I agree that us doing a full scan for that kind of query is confusing. In fact, that's a break of our otherwise applied rule: we don't allow queries that are not indexed. In that case we don't have an index and fallback to a full scan which we never do otherwise.
So the "logical" thing would just be to refuse that type of query (but to be clear, I think "SELECT * FROM videos" should always be allowed, because there is no surprise here, you've asked everything). We talked about allowing indexing the component of the clustering key (and though it's not done yet, I see no reason not to do it eventually), and once that is done we will be able to do those queries efficiently and it's only then that we should, again in theory, allow them.
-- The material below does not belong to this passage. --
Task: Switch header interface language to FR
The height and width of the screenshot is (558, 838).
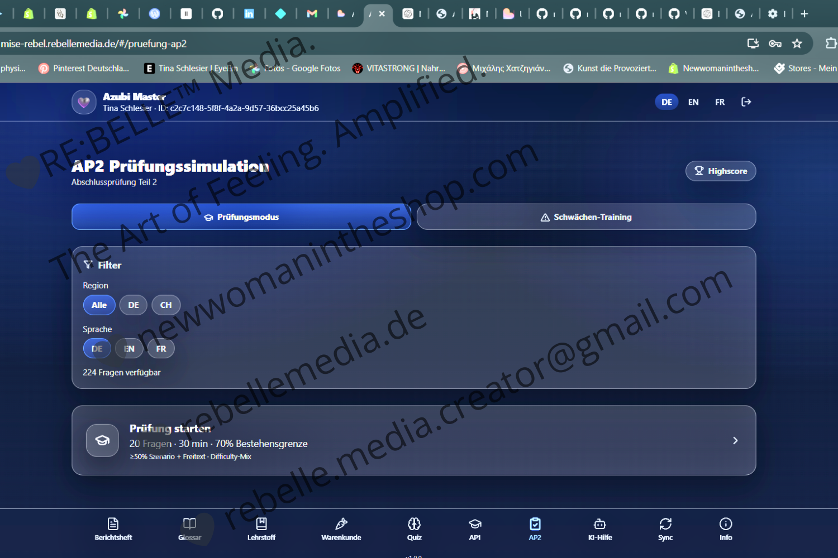Action: 720,102
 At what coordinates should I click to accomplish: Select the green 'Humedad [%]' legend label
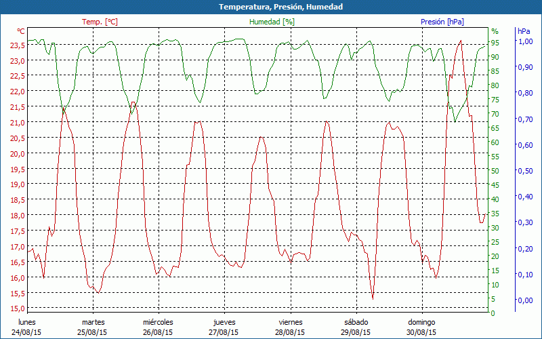[272, 22]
Now in practice there is the fact that those queries more or less correspond to range_slice_queries and there is a good chance people would complain if we disallow them. I do note that it's not fully equivalent to the thrift case however, in the sense that in the thrift case you're literally asking for some sub-slice of all rows (or at least a range of rows), and in the result you will get all the rows, but with an empty set of columns if the provided filter selected nothing. In CQL3, you select only the rows where some predicate is true, so you won't get all those internal rows that have nothing for you.
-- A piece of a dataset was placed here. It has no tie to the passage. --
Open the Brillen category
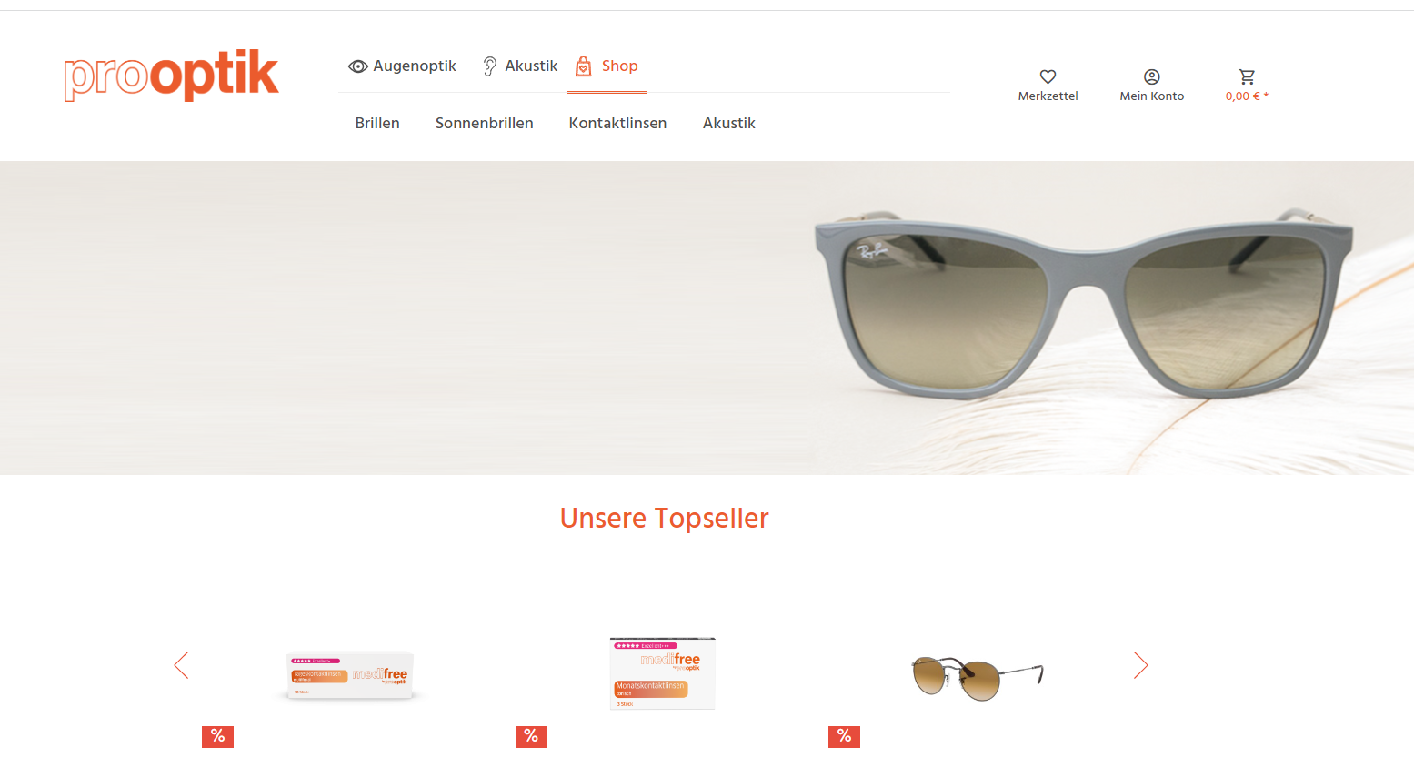The image size is (1414, 768). [377, 123]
force people to supply a LIMIT clause
I really don't think this is a LIMIT problem and thus I don't think forcing (or doing anything with) LIMIT is the solution. Namely, if you have billions of rows and none of them has videoname = 'My funny cat', then whatever the limit you provide (even 1) this query will timeout. Now I have some things to say about LIMIT and I've created
CASSANDRA-4918 for that, but this is a completely orthogonal problem imo.
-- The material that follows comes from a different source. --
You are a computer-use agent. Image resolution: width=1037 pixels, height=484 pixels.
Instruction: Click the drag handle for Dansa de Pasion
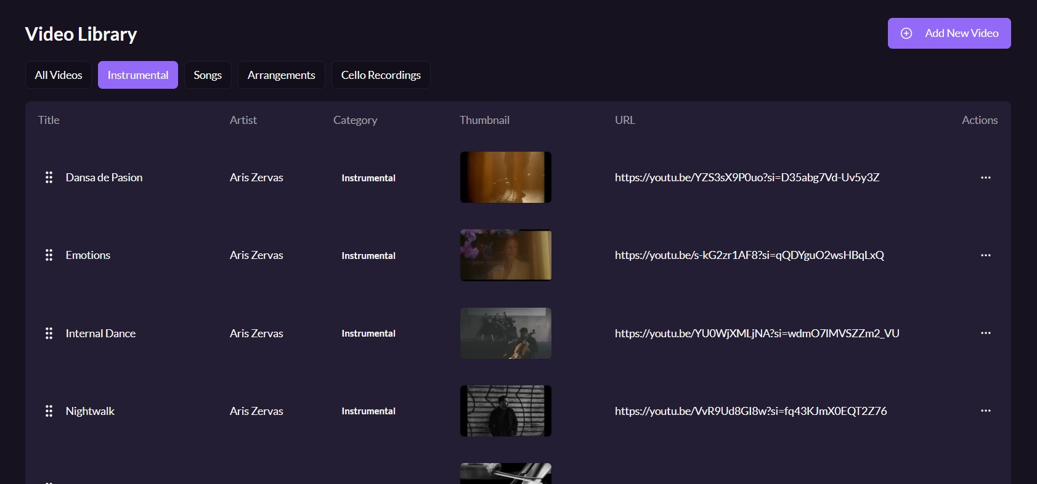tap(49, 178)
So in terms of solutions, here are the ones I would suggest by order of preferences:
- we could add a new ALLOW FULL SCAN option to SELECT queries that would explicitly say "I allow the engine to do a full scan and thus I understand my query performance may suck immensely". We would then not allow queries like
SELECT * FROM videos WHERE videoname = 'My funny cat'
until we support 2ndary indexing videoname, but we would allow
SELECT * FROM videos WHERE videoname = 'My funny cat' ALLOW FULL SCAN
(alternative syntax could be 'ALLOW NON-INDEXED SCAN' or whatever). I think this would be in line with what we want for Cassandra: make the user explicitly conscious of the performance implications of its queries. We could even later extend the support of this 'ALLOW FULL SCAN' bits by bits to other type of queries we refuse today (though I'm certainly not implying this should be a priority).
- if others really don't like my previous idea, I do think that the logical next best thing is to refuse that type of queries pure and simple.
- as a last resort (though I don't really like it tbh), we could add some form a simple explain that would tell you whether a query is indexed or not (but I largely prefer the 'you have to explicitly say you're fine with non-indexed' solution).